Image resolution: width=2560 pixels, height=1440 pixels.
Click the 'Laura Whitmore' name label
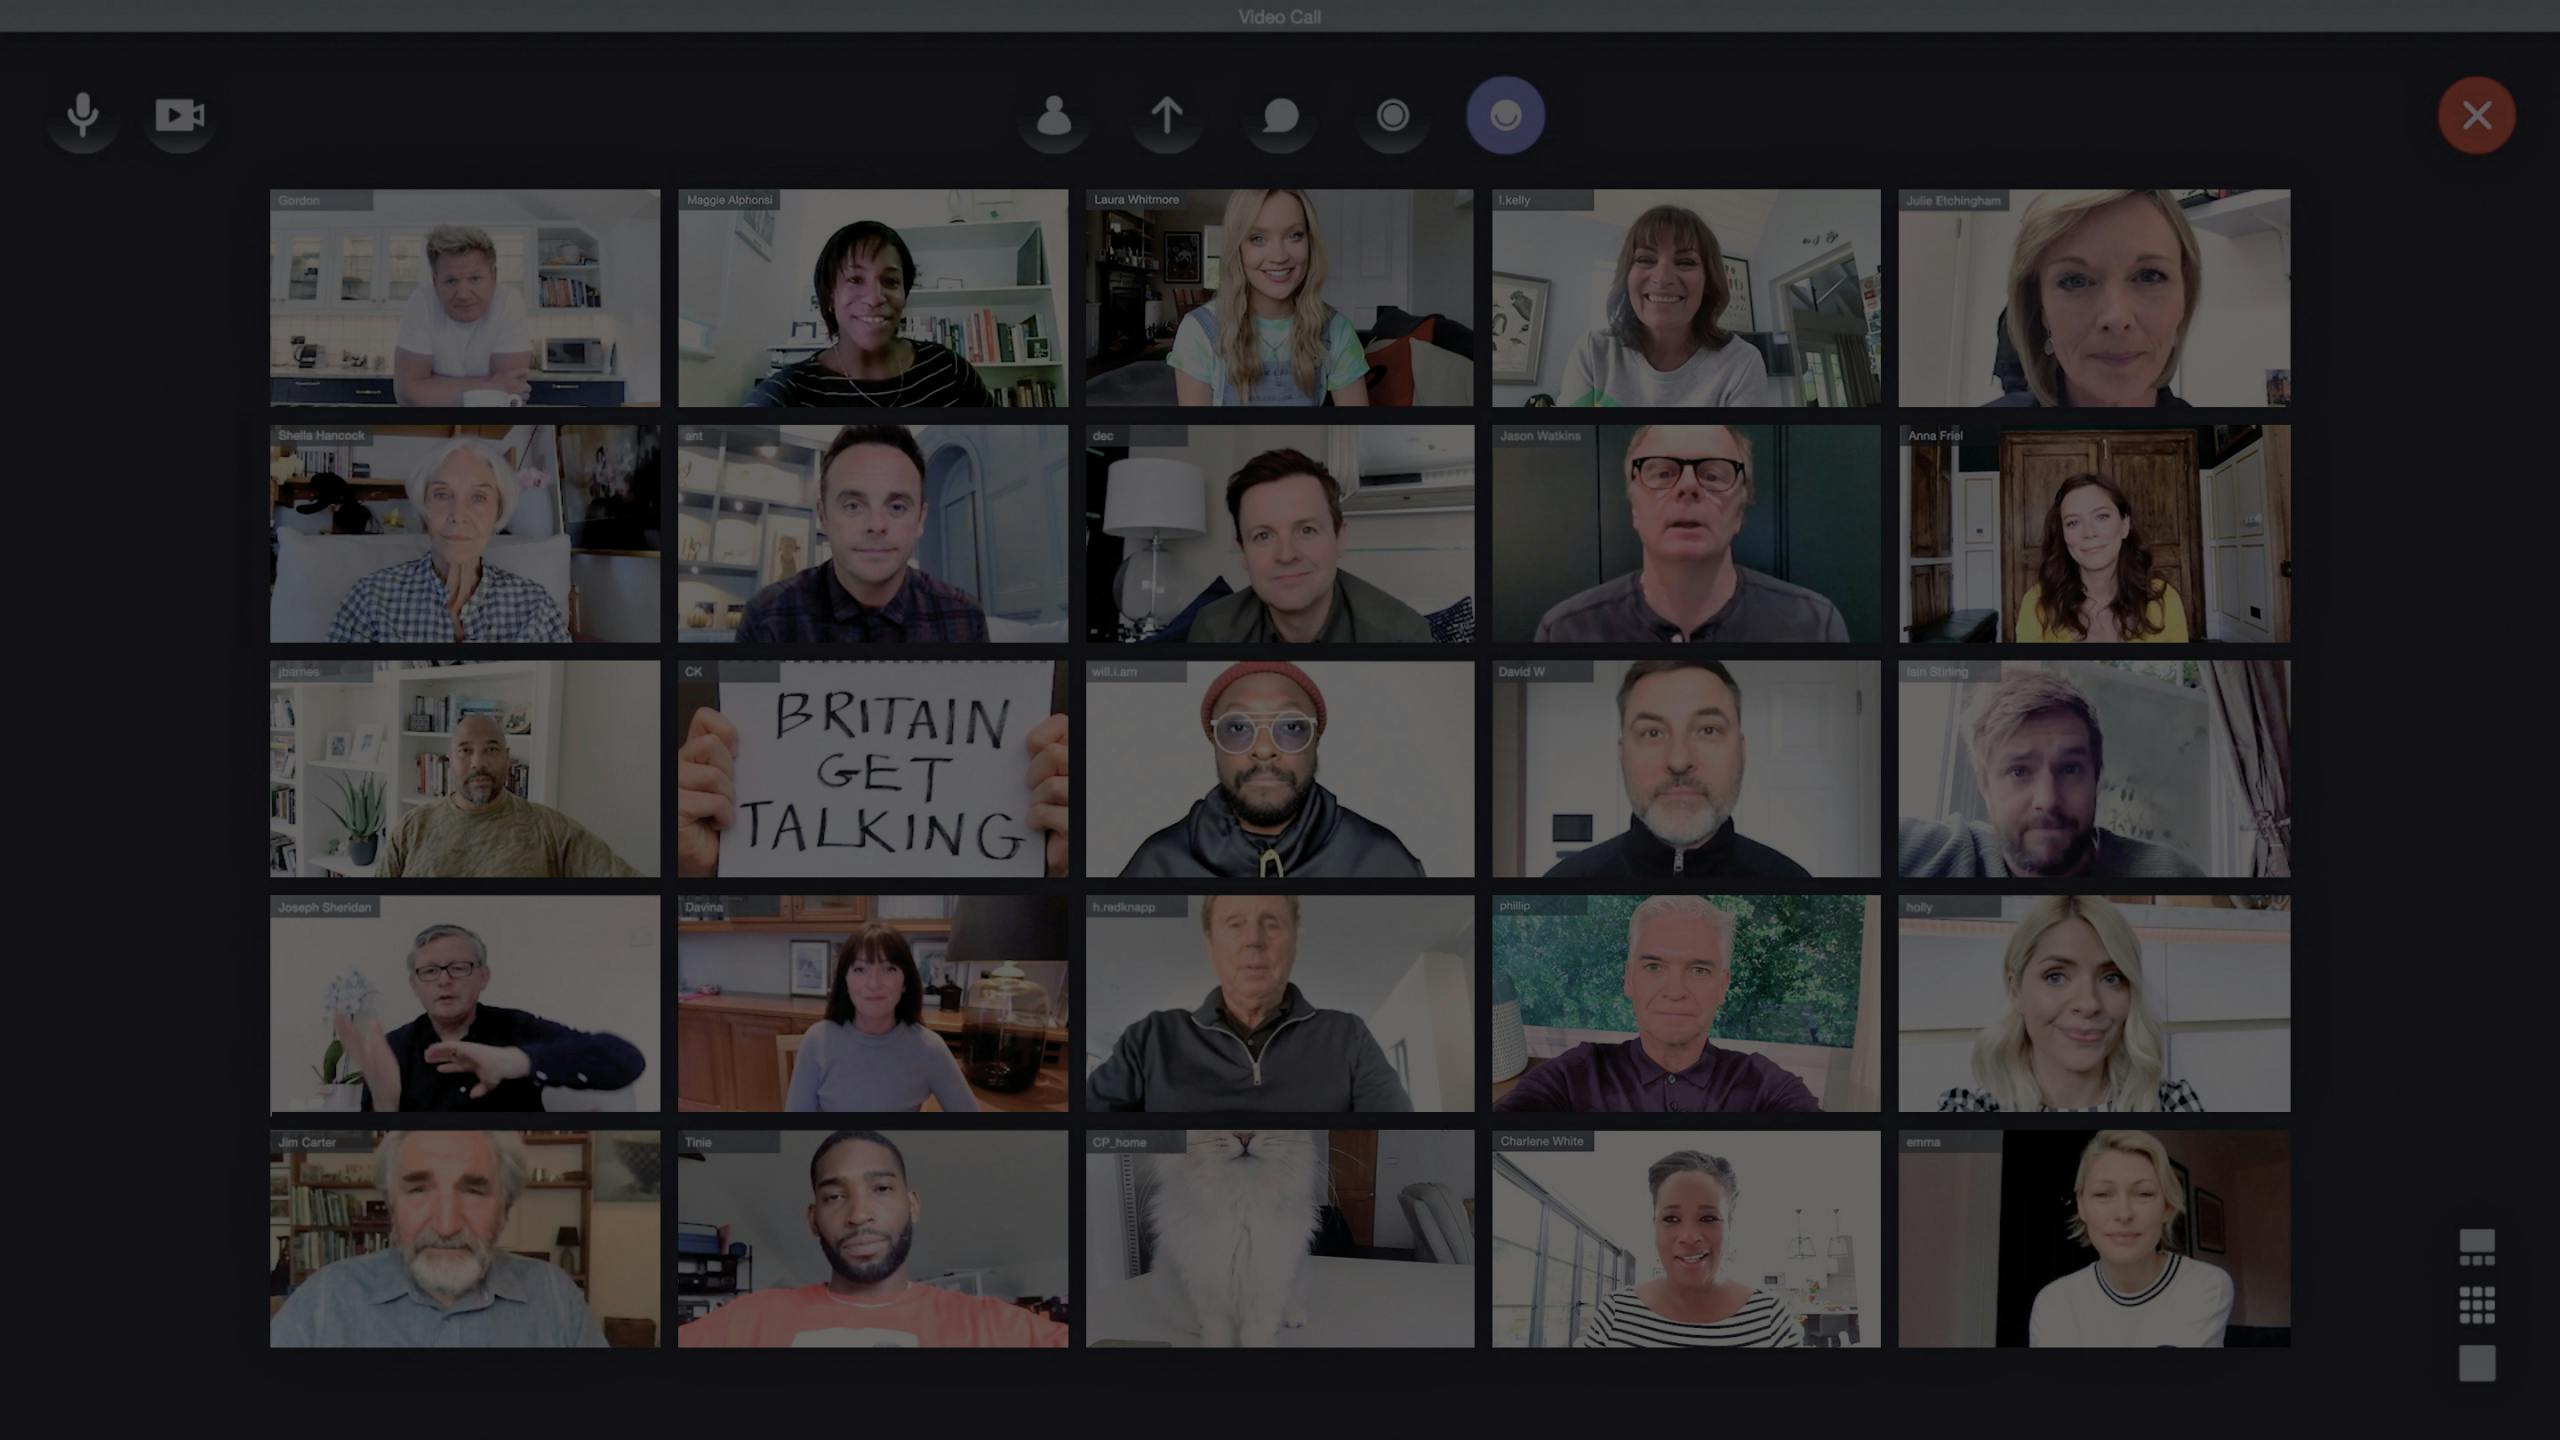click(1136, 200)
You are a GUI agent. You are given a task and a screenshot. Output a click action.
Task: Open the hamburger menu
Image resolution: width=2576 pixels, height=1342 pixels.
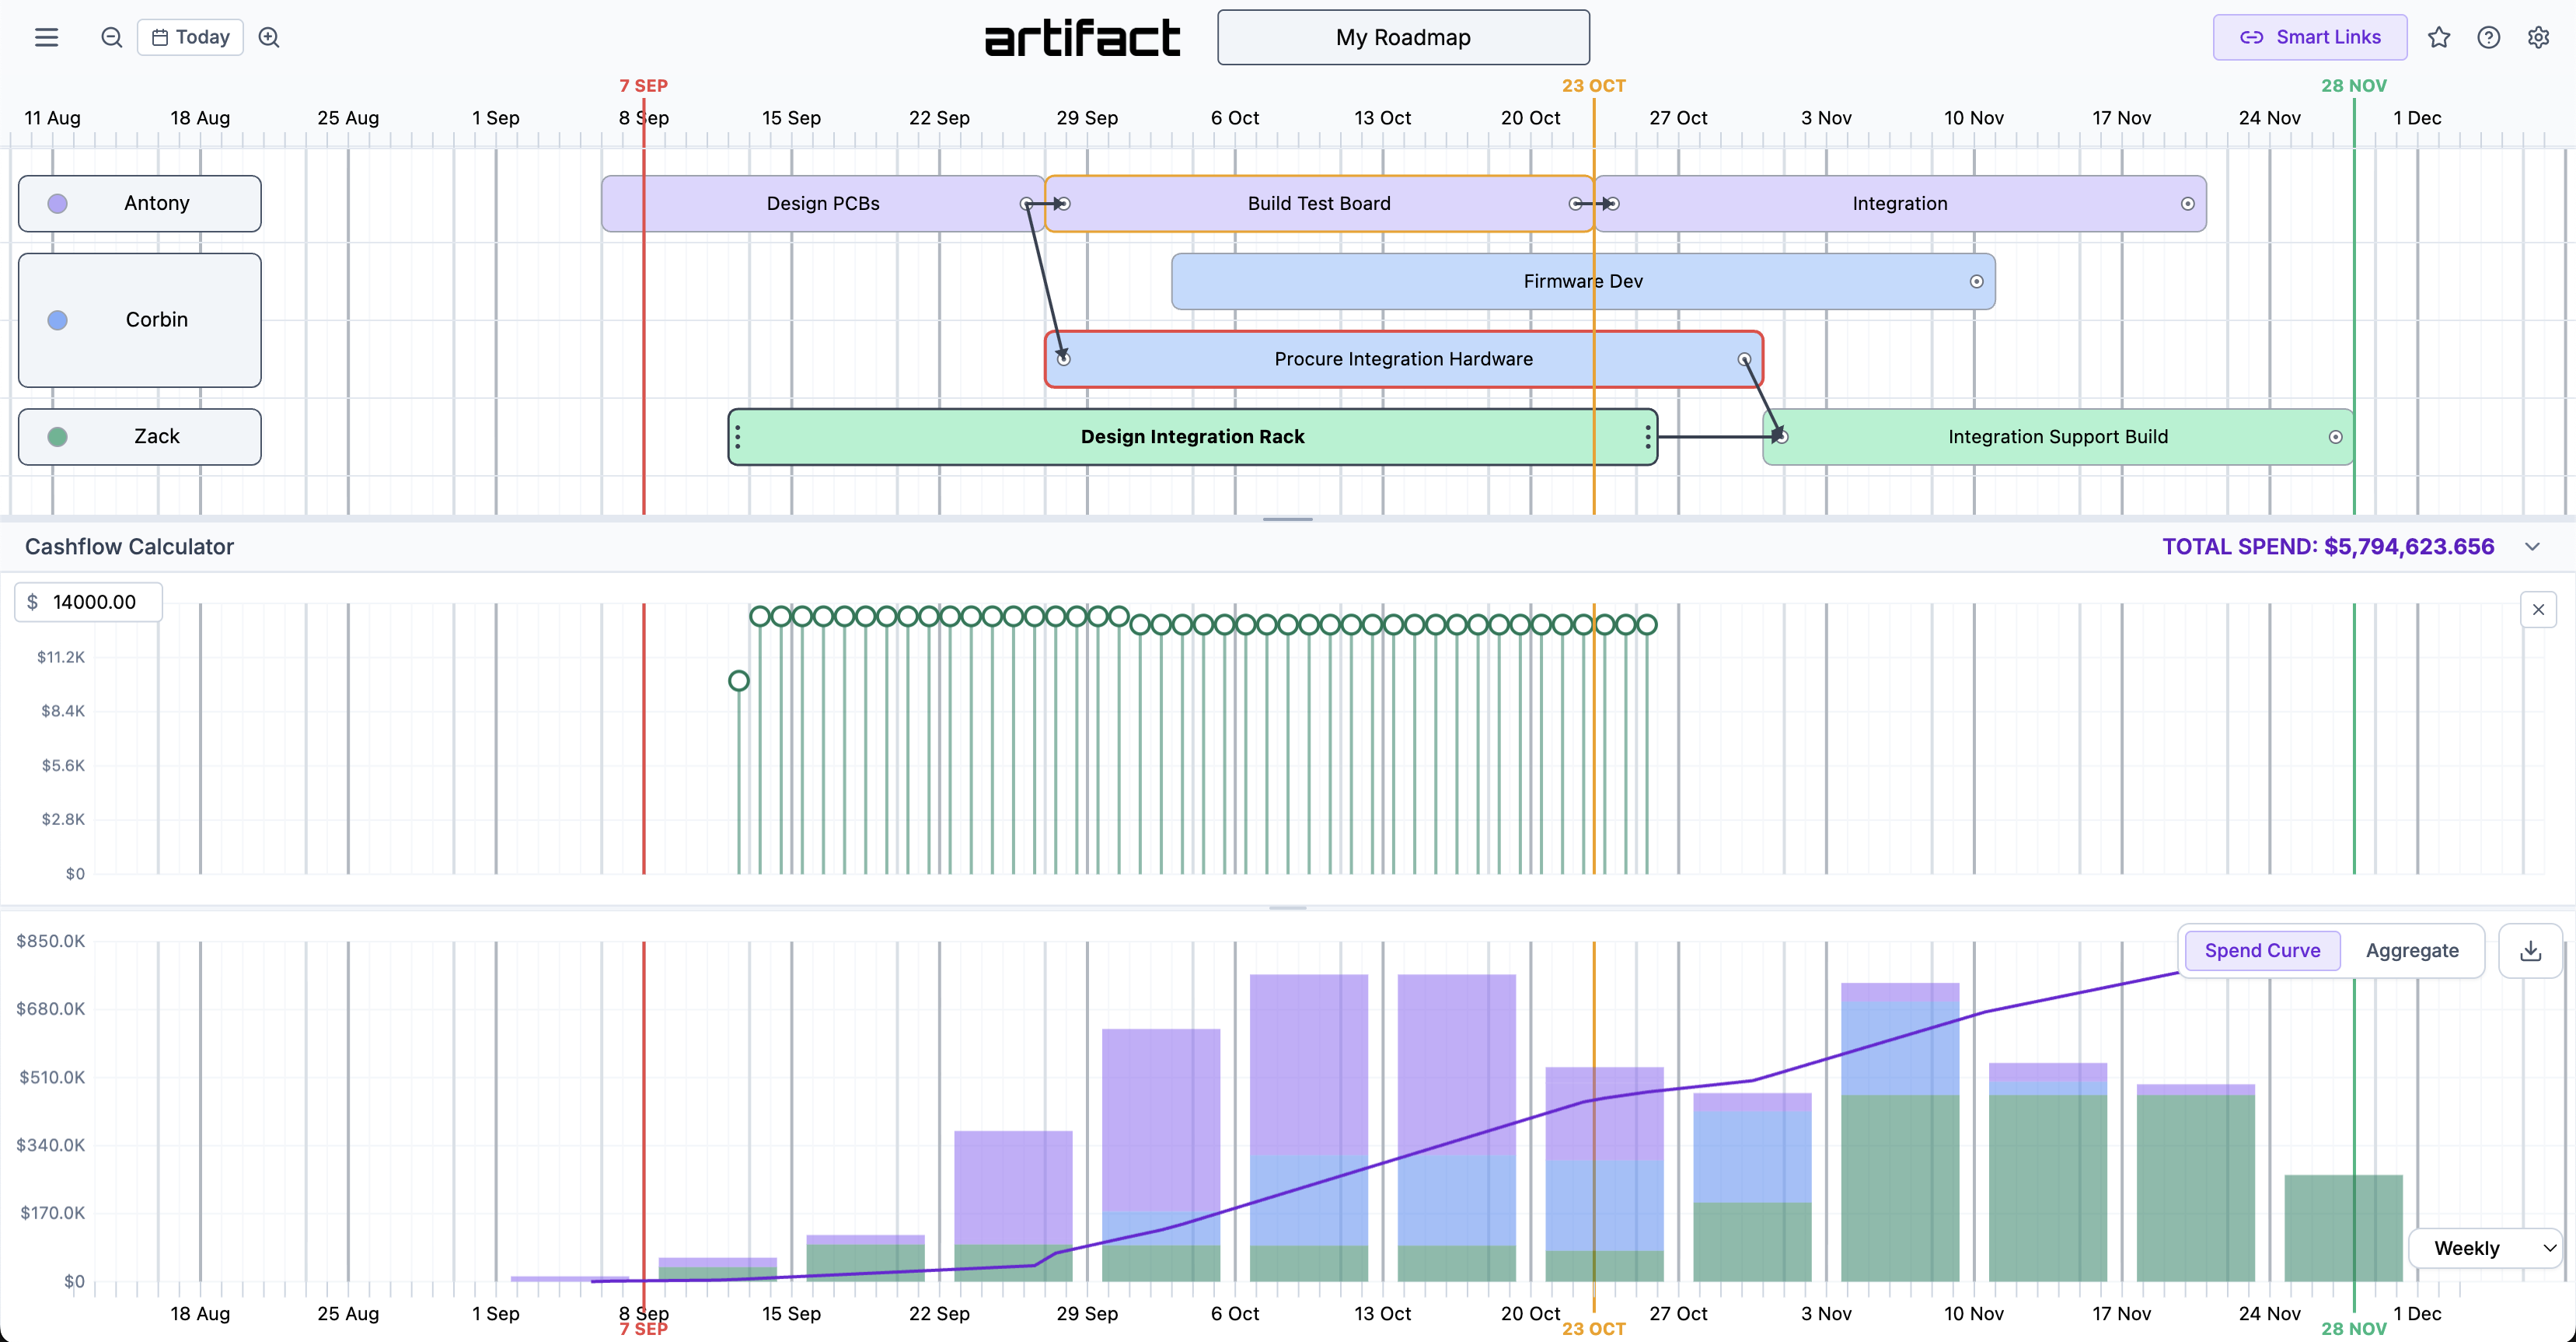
= = =
*The task*.
Please give the number of lines in the entries above that hold "height", with no other words.

*Task output*.
2